Les fonctionnaires dénoncent des « persécutions idéologiques » orchestrées par le ministre, Ernesto Araujo, selon le journaliste du Monde, qui décrit ce qu’il appelle « le grand blues des diplomates brésiliens ». Ceux-ci dénoncent, selon Carlos Milani, la mise à l’écart des plus expérimentés d’entre eux ainsi qu’une « culture de la peur ». Pour eux, le Brésil de Jair Bolsonaro a renoncé à son rôle de « pacificateur ». Il n’a pas été capable de proposer sa médiation dans des pays en crise comme le Venezuela ou la Bolivie. Il a annoncé le retrait du Brésil de la Communauté d’Etats latino-américains et caraïbes (Celac). « Bolsonaro remet en cause l’insertion du Brésil dans le monde », estime, dans Le Monde, Hussein Kalout, professeur à Harvard.
Perte d’influence
La politique extérieure du nouveau président est dans la continuité de sa politique intérieure. Celle-ci est en rupture avec le respect des valeurs cosmopolites, la défense des droits de l’homme, la protection de l’environnement. Ces choix se reflètent dans la diplomatie brésilienne, qui privilégie trois pays dont les dirigeants présentent des affinités avec Jair Bolsonaro : Israël sous la conduite de Benyamin Nétanyahou, auquel il a promis le transfert à Jérusalem de l’ambassade brésilienne, la Hongrie de Viktor Orban et, bien sûr, les Etats-Unis de Donald Trump. Le Brésil valorise, selon Carlos Milani, « une certaine forme d’identité nationale » qui refuse le pluralisme et la diversité, tout en menant des politiques publiques ultralibérales.
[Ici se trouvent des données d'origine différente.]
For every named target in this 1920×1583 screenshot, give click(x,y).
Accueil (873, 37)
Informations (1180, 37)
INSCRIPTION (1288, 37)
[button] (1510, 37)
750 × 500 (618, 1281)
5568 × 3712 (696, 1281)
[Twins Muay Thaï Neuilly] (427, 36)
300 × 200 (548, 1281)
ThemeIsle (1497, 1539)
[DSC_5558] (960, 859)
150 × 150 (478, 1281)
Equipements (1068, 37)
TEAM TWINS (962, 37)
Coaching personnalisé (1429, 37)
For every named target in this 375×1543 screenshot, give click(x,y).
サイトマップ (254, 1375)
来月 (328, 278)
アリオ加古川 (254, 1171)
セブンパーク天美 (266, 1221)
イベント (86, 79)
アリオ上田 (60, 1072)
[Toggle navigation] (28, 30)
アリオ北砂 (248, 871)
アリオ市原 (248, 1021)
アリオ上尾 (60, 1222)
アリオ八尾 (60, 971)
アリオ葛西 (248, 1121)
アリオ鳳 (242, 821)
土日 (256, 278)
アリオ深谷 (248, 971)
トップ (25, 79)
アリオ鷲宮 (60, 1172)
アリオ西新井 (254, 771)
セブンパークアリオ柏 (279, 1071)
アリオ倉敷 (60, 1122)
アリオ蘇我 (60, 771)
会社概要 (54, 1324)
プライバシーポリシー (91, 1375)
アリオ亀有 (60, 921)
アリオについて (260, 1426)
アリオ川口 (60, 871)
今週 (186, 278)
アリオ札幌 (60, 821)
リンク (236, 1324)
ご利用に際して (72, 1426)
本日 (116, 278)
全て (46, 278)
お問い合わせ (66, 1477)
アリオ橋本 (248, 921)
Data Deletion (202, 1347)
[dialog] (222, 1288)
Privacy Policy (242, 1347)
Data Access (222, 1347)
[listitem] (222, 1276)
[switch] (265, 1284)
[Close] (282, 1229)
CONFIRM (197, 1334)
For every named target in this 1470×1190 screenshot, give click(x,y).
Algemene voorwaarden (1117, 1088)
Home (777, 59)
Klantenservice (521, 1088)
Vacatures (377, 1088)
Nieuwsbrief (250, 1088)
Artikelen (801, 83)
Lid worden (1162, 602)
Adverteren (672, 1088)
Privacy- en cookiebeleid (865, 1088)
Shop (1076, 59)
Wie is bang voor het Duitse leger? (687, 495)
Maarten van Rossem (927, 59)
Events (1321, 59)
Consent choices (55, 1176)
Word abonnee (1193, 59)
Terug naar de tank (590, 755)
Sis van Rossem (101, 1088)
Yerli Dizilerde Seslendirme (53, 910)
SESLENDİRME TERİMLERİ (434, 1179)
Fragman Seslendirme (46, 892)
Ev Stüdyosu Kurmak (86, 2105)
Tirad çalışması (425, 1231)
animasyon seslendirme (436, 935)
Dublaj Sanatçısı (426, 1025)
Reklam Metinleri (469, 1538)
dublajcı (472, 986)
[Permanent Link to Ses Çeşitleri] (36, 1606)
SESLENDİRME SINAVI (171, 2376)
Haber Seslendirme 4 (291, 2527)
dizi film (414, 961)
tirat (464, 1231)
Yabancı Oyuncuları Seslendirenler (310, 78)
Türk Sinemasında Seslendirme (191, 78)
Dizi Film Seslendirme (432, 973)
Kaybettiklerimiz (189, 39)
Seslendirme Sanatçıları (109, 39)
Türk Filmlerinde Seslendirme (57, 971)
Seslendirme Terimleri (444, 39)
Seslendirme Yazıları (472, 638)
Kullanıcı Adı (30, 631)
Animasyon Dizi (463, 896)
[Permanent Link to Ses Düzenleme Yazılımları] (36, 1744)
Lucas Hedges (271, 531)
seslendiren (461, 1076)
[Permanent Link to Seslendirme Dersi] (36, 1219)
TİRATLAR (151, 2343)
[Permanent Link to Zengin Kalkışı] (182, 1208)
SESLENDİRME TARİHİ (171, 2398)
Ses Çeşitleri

Avec Jair Bolsonaro, le multilatéralisme est en danger, conclut le politologue brésilien, qui pointe l’abandon de la coopération Sud-Sud et la faible diversification du commerce extérieur. Les Nations unies sont perçues comme une menace et les frontières comme « un espace de combat contre la criminalité ». Le poids de la Chine s’accroît. L’évolution de la diplomatie brésilienne inquiète « Moi j’appelle ça de l’anti-diplomatie », déclare au Monde l’ancien ministre des affaires étrangères de Lula, Celso Amorim, qui déplore la perte d’influence de son pays. Une influence qu’il a fallu conquérir et qui risque de s’effacer. « Un jour, on va se réveiller de ce cauchemar, dit-il, et on va se demander : il est où le soft power brésilien ? Il aura disparu ».